TASK GOAL
Copy out every line of the data below, keeping each one word for word and in the same order.

Records:
————
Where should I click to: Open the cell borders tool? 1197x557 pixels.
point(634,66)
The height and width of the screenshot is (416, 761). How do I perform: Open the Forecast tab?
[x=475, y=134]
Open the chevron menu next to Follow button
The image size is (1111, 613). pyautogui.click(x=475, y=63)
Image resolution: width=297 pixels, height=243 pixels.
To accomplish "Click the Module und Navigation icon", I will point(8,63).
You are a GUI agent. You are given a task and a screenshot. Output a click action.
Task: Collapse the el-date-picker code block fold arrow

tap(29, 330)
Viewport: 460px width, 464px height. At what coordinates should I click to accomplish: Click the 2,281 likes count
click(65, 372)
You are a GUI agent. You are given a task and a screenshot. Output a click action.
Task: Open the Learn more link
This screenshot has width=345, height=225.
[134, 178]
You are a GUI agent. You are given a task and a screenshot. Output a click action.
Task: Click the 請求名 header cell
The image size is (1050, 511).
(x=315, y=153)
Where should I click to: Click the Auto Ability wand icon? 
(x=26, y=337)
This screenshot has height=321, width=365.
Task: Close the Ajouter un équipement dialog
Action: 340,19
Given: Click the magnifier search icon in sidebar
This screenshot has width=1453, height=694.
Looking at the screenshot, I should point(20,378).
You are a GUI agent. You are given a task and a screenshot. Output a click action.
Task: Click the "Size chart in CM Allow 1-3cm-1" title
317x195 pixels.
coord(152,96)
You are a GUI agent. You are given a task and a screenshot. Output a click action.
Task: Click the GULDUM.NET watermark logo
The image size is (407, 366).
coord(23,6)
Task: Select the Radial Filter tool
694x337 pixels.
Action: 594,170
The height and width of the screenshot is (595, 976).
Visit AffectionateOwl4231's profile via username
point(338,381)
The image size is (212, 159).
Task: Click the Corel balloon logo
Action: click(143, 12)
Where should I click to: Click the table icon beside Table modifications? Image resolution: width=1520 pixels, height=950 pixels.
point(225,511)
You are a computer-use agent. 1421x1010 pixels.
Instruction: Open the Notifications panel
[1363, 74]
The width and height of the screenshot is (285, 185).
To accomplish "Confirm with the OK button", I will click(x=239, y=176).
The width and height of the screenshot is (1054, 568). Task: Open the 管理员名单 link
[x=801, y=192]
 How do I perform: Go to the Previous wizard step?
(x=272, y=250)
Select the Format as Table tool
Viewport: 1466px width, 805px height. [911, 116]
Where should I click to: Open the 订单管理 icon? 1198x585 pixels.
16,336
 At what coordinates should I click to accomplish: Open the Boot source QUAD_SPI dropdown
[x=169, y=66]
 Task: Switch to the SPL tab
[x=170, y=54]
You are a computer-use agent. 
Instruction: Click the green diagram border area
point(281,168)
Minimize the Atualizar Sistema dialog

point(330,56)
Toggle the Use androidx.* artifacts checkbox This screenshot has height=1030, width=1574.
————
FINISHED EXERCISE
Where should I click to: Open the cell borders tool? 1197x557 pixels.
point(634,66)
The height and width of the screenshot is (416, 761). How do I perform: Open the Forecast tab?
[x=475, y=134]
Open the chevron menu next to Follow button
The image size is (1111, 613). pyautogui.click(x=475, y=63)
Image resolution: width=297 pixels, height=243 pixels.
To accomplish "Click the Module und Navigation icon", I will point(8,63).
You are a GUI agent. You are given a task and a screenshot. Output a click action.
Task: Collapse the el-date-picker code block fold arrow

tap(29, 330)
Viewport: 460px width, 464px height. At what coordinates should I click to accomplish: Click the 2,281 likes count
click(65, 372)
You are a GUI agent. You are given a task and a screenshot. Output a click action.
Task: Open the Learn more link
This screenshot has width=345, height=225.
[134, 178]
You are a GUI agent. You are given a task and a screenshot. Output a click action.
Task: Click the 請求名 header cell
The image size is (1050, 511).
(x=315, y=153)
Where should I click to: Click the Auto Ability wand icon? 
(x=26, y=337)
This screenshot has height=321, width=365.
Task: Close the Ajouter un équipement dialog
Action: 340,19
Given: Click the magnifier search icon in sidebar
This screenshot has width=1453, height=694.
Looking at the screenshot, I should point(20,378).
You are a GUI agent. You are given a task and a screenshot. Output a click action.
Task: Click the "Size chart in CM Allow 1-3cm-1" title
317x195 pixels.
coord(152,96)
You are a GUI agent. You are given a task and a screenshot. Output a click action.
Task: Click the GULDUM.NET watermark logo
The image size is (407, 366).
coord(23,6)
Task: Select the Radial Filter tool
694x337 pixels.
Action: 594,170
The height and width of the screenshot is (595, 976).
Visit AffectionateOwl4231's profile via username
point(338,381)
The image size is (212, 159).
Task: Click the Corel balloon logo
Action: click(143, 12)
Where should I click to: Click the table icon beside Table modifications? Image resolution: width=1520 pixels, height=950 pixels.
point(225,511)
You are a computer-use agent. 1421x1010 pixels.
Instruction: Open the Notifications panel
[1363, 74]
The width and height of the screenshot is (285, 185).
To accomplish "Confirm with the OK button", I will click(x=239, y=176).
The width and height of the screenshot is (1054, 568). Task: Open the 管理员名单 link
[x=801, y=192]
 How do I perform: Go to the Previous wizard step?
(x=272, y=250)
Select the Format as Table tool
Viewport: 1466px width, 805px height. [911, 116]
Where should I click to: Open the 订单管理 icon? 1198x585 pixels.
16,336
 At what coordinates should I click to accomplish: Open the Boot source QUAD_SPI dropdown
[x=169, y=66]
 Task: Switch to the SPL tab
[x=170, y=54]
You are a computer-use agent. 
Instruction: Click the green diagram border area
point(281,168)
Minimize the Atualizar Sistema dialog

point(330,56)
Toggle the Use androidx.* artifacts checkbox This screenshot has height=1030, width=1574.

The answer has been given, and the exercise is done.